В конце 60-х Мангельсдорфф всё дальше и дальше уходит во фри-джаз, переживавший тогда во всём мире свои лучшие годы. Список проектов с его участием, исповедующих это направление, пополняет трио самого Петера Брётцманна, а также знаменитый Globe Unity Orchestra, через который в разное время прошли едва ли не все ключевые фигуры европейского фри-джаза и авангарда. Именно в этот период Мангельсдорфф и открыл для себя то, что принято называть «мультифоникой» – технику совмещения традиционной игры на тромбоне с одновременным пением, что позволяет получить на выходе одновременно несколько нот, в зависимости от мастерства тромбониста превращающих его игру либо в цирк, либо в осознанные аккордовые построения. Его всё больше увлекают длинные сольные партии, эксперименты со звуком, и упомянутый выше выход с сольным сетом на концерте в рамках Олимпийских игр в Мюнхене 1972 года становится если не вершиной его работы в этой области, то как минимум наиболее убедительным доказательством того, что игра стоит свеч и может привлечь к себе внимание внушительной аудитории. Мангельсдорфф начинает даже выпускать альбомы, на которых звучит только его тромбон – правда, на не оставивших заметного следа в мировой истории лейблах звукозаписи, но зато не в единственном экземпляре, возвращаясь к идее раз за разом и совершенствуя её. Рассматривая эти релизы в ретроспективе, известный джазовый критик Скотт Янов заметил: «целый альбом одного тромбона – затея довольно странная, но Альберт Мангельсдорфф находится совсем не на том же уровне, что большинство тромбонистов». В его игре появляются элементы модальной импровизации и даже приёмов рок-музыки (вплоть до использования педали-«квакушки» для обработки звука).

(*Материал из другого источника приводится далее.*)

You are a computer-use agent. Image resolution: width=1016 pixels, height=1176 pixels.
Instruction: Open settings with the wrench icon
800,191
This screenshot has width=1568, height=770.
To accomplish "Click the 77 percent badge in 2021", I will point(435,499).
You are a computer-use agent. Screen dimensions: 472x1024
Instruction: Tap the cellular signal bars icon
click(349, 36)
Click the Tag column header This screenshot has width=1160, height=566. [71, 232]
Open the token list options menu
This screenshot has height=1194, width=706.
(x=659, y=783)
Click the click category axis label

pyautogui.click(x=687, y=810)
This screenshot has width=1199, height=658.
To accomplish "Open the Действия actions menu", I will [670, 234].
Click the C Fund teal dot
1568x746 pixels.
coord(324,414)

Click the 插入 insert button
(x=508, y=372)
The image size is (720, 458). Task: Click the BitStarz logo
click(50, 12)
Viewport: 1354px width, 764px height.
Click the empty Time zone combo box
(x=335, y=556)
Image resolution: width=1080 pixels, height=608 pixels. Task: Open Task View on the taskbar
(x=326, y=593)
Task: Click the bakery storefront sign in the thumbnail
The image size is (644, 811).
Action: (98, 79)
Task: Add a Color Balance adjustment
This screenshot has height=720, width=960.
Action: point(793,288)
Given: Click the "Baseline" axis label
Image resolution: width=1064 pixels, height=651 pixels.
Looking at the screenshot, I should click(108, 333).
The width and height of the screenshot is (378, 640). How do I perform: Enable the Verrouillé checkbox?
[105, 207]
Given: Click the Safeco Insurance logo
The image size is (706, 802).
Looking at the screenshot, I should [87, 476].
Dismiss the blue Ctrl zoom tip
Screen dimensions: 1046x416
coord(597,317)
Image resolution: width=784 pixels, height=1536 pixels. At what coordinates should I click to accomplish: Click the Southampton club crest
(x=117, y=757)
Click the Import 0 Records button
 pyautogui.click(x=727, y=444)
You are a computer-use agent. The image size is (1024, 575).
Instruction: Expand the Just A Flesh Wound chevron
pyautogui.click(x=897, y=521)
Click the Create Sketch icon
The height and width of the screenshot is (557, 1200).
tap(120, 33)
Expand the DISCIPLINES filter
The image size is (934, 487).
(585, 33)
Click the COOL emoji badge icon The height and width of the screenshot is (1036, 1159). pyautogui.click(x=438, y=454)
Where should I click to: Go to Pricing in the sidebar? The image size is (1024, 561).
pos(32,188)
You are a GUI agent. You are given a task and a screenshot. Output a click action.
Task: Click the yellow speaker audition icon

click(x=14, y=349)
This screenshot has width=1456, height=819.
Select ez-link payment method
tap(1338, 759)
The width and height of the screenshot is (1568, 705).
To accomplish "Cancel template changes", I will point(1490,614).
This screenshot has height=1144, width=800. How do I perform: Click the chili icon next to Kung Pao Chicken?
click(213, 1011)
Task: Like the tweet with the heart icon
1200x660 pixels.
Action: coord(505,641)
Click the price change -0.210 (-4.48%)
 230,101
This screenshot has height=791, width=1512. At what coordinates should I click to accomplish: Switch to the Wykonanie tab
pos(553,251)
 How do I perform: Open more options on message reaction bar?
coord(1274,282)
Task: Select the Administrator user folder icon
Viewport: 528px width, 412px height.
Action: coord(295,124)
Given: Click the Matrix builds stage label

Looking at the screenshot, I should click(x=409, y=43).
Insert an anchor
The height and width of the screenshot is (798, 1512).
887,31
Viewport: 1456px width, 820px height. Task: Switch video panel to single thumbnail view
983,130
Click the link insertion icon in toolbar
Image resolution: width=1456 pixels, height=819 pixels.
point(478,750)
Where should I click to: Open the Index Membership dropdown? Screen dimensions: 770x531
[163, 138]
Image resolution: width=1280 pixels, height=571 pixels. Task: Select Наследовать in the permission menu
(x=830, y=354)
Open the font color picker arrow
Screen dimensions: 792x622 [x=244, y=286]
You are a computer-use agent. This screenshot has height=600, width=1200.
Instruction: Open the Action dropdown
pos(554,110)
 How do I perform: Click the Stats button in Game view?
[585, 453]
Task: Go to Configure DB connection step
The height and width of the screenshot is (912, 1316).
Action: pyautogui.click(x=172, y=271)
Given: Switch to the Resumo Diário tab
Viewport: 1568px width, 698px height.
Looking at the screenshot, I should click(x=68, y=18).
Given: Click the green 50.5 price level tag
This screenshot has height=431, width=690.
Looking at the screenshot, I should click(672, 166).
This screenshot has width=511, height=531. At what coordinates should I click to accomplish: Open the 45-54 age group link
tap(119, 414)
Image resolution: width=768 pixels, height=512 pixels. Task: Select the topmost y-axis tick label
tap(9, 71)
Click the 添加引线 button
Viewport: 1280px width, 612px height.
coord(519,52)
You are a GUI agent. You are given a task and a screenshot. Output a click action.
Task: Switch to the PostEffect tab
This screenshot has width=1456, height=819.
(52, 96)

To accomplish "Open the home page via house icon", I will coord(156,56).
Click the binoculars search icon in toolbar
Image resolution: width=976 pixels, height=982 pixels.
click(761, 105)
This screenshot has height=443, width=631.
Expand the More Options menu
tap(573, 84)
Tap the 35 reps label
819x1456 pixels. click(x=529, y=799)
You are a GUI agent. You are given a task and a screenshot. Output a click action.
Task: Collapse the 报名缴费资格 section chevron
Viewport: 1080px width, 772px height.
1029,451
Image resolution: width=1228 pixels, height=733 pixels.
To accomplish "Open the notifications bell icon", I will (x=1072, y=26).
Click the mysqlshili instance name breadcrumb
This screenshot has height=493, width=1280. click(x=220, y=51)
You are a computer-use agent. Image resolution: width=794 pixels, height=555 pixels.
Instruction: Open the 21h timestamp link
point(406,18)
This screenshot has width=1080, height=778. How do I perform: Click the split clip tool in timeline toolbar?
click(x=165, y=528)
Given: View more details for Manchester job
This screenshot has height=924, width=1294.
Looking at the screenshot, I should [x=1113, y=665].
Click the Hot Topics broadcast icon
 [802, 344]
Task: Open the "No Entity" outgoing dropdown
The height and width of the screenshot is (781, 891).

В 1975-м Альберт становится одним из сооснователей нашумевшего интернационального состава под названием United Jazz+Rock Ensemble (к слову, прекратившего активное концертирование лишь в 2002 году, в основном по причине преклонного возраста своих основных музыкантов). Как видно из названия, это комбо тяготело в первую очередь к джаз-року, хотя наличие в составе множества ярких и самобытных персоналий с равной вероятностью могло увести их выступления и в джаз-фанк, и в авангард, и в откровенный стёб. Например, в концертном альбоме 1992 года «Na EndlichX» («Ну наконец-то!») Альберт довольно долго рассказывает об истории создания своей композиции «Meise Vorm Fenster» (что переводится как «Синица за окном»): во время остановки в какой-то гостинице эта самая синица несколько часов не давала ему отдохнуть, сидя у самого окна и «выделывая это своё та-та-та, та-та-та, та-та». На этом месте рассказа Мангельсдорфф ненадолго замолкает и потом с непередаваемой экспрессией говорит: «И знали бы вы, как же она меня задолбала!». Результат – хорошая фьюжн-композиция, во вполне традиционную ритмику которой искусно встроена исполняемая унисоном духовых асимметричная птичья трескотня. Ещё один хороший пример здоровой самоиронии – размещение на сайте оркестра официальных пресс-фото для прощального тура 2002 года, где журналистам предложены два варианта, цветной и чёрно-белый. Оба они представляют собой снятую с одной и той же точки группу музыкантов (видимо, два сделанных с разницей в пару секунд кадра), но только одно из изображений… зеркально отображено по горизонтали (то есть родинки с правой щеки перекочевали на левую, а часы с левого запястья – на правое).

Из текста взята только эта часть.